Our nation’s jails, prisons, and community corrections agencies are confronted daily with substantial numbers of persons with mental illness in custody and under supervision. Mental illness in corrections demands an urgency of response, services, and care. Correctional staff have attempted to manage individuals suffering mental illness with varying degrees of success. In searching for meaningful methods of response, some agencies, in partnership with stakeholder communities, have implemented Crisis Intervention Teams (CITs).
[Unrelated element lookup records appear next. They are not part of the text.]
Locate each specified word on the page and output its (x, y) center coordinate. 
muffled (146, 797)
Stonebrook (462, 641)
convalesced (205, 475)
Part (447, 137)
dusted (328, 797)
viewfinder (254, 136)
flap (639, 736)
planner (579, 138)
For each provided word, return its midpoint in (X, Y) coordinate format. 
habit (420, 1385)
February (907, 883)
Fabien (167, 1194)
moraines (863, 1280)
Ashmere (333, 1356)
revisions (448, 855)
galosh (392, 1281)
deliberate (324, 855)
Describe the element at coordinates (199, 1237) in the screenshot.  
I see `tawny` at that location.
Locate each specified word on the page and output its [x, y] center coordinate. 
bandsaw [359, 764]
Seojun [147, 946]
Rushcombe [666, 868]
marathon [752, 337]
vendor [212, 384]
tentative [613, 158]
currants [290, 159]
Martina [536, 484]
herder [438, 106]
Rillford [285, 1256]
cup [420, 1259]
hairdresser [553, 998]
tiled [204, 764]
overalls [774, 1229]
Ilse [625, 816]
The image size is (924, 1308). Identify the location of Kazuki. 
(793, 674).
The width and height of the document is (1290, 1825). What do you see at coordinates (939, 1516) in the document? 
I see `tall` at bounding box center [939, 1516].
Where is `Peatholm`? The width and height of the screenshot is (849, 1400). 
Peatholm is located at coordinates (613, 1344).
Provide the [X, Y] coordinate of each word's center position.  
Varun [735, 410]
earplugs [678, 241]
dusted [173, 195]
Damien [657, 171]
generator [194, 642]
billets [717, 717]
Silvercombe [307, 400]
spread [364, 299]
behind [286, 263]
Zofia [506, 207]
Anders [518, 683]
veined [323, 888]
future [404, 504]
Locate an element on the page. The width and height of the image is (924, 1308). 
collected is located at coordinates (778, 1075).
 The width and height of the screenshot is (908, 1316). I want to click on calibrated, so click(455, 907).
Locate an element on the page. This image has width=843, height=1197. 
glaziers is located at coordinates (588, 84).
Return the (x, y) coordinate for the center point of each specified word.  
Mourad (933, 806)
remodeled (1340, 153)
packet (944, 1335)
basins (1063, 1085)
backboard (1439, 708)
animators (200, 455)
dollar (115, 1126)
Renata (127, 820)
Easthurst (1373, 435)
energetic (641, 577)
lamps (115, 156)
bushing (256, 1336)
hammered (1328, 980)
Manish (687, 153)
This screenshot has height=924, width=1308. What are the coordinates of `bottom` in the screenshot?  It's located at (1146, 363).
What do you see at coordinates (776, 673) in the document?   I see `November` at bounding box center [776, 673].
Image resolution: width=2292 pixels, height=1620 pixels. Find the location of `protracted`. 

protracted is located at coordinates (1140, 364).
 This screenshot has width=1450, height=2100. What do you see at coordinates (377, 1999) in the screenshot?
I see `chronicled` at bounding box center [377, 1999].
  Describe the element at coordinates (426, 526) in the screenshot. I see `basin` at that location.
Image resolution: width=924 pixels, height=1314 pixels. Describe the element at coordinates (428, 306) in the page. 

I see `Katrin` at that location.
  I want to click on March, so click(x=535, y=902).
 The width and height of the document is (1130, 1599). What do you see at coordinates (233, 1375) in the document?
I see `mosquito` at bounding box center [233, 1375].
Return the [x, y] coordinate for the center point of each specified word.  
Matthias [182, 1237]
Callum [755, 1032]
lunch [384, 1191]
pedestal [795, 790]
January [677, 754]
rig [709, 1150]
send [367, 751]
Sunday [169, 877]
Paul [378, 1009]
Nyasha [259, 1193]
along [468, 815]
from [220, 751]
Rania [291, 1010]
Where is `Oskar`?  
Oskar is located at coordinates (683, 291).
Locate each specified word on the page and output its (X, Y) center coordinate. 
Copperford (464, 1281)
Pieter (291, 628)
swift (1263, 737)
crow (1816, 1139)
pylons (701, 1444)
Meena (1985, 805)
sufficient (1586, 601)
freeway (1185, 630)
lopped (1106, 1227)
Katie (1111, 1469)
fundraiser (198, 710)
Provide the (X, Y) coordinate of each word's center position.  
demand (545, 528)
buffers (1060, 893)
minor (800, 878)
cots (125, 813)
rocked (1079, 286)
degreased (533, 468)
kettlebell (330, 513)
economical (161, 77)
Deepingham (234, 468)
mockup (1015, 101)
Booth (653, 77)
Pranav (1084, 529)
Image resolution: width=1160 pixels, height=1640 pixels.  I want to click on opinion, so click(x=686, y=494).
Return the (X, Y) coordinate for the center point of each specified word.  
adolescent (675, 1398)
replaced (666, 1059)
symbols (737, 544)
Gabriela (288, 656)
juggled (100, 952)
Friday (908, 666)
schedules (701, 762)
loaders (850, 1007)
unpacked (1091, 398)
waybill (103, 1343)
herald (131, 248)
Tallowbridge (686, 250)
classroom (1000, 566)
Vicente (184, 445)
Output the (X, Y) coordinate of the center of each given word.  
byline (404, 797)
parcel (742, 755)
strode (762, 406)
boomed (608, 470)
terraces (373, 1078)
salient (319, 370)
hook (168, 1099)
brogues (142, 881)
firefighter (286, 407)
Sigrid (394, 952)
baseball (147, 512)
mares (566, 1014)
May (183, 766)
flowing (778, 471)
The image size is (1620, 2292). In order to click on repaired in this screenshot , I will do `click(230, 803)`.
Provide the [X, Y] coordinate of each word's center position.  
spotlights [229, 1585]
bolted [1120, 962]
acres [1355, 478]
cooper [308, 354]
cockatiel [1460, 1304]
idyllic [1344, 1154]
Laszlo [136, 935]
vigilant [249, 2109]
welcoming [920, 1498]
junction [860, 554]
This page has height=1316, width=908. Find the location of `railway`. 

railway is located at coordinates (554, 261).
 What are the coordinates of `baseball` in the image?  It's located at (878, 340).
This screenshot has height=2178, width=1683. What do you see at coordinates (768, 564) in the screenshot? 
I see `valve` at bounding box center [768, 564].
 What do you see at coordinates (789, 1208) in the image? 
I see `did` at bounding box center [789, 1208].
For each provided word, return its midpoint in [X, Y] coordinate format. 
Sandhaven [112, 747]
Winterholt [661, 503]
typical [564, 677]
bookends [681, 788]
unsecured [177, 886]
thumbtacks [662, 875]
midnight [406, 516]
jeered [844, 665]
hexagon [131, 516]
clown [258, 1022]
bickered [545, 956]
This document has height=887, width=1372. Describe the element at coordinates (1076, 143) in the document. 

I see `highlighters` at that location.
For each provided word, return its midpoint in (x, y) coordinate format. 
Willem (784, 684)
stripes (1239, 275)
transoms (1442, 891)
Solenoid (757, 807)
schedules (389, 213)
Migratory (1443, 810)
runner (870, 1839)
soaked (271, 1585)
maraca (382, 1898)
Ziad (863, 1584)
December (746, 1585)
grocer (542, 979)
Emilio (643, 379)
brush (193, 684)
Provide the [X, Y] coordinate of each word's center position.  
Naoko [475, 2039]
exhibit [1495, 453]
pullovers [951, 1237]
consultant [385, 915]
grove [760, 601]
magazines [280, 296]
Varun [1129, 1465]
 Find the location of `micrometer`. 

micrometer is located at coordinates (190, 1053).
CITs have matured from a law enforcement first responder model to new community partnerships with corrections. This team approach incorporates community, frontline law enforcement, and corrections agencies in a collaborative effort to address this growing problem. CITs are effective in enhancing correctional staffs’ knowledge and skills, aiding administrators in improved management and care for a special population, reducing liability and cost, improving community partnerships for increased access to resources and supports, and increasing safety for all.
Participants will be able to:
- Describe the core elements of CIT.
- Describe the benefits of CIT for correctional staff, community stakeholders, persons with mental illnesses, and local criminal justice and mental health agencies.
- Identify ways to sustain a systemwide CIT program supported by key stakeholders and active community involvement.
- Assess agency readiness to start a CIT program and identify resources for implementation.